Utilized SAS to develop predictive models for the number of wins by the Toronto Blue Jays. Built and evaluated multiple linear regression models to determine the best combinations of variables. The most effective two-variable model included hits and batting average, while the top three-variable model incorporated hits, batting average, and RBIs as predictors of team wins
After acquiring the GoBike program from Ford, Lyft aimed to boost memberships by understanding how users interact with the service. Using SQL, I analyzed user behavior by joining and querying multiple datasets to compare patterns between former Ford GoBike users and current Lyft users. This analysis helped uncover key differences in usage trends to inform business strategy.

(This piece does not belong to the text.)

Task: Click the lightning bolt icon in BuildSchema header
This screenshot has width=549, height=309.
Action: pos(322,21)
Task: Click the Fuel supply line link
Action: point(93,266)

Hi, I’m Ayaan Omair, a Master’s student in Data Science at Texas A&M University, with a strong foundation in statistics and analytics. I recently earned my Bachelor’s degree in Mathematics (Statistics) from Arizona State University, graduating summa cum laude with a 3.90 GPA.

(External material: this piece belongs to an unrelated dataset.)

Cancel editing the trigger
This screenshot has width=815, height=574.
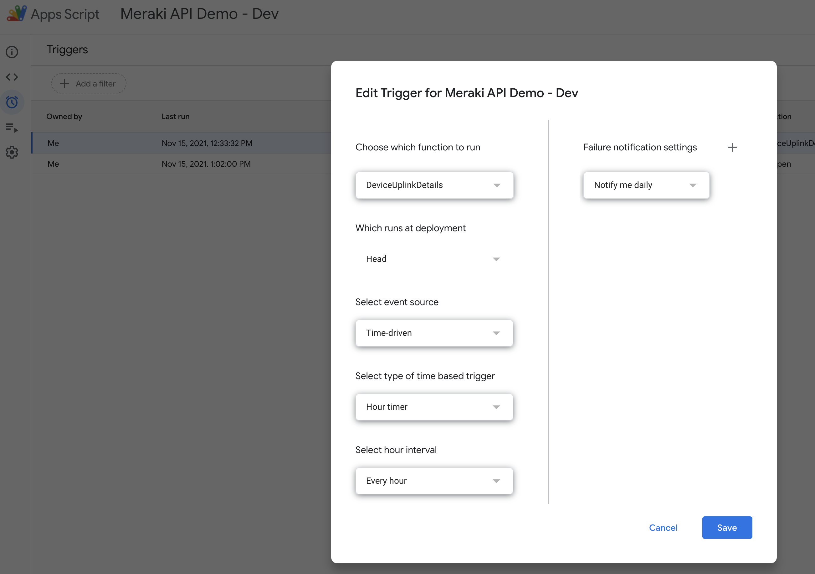tap(663, 527)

During my undergraduate studies, I built a solid skill set in data analysis, working with tools such as Python, SQL, and R. I’ve applied these tools across a range of personal and professional projects, developing expertise in data cleaning, visualization, data preprocessing, data wrangling, and exploratory data analysis (EDA).
I also have hands-on experience with a variety of machine learning techniques, including k-means clustering, Gaussian mixture models, decision trees, logistic regression, as well as linear, lasso, and ridge regression. When I’m not working with data, you’ll probably find me watching sports. I’m a huge fan of the Green Bay Packers, Phoenix Suns, and Manchester United.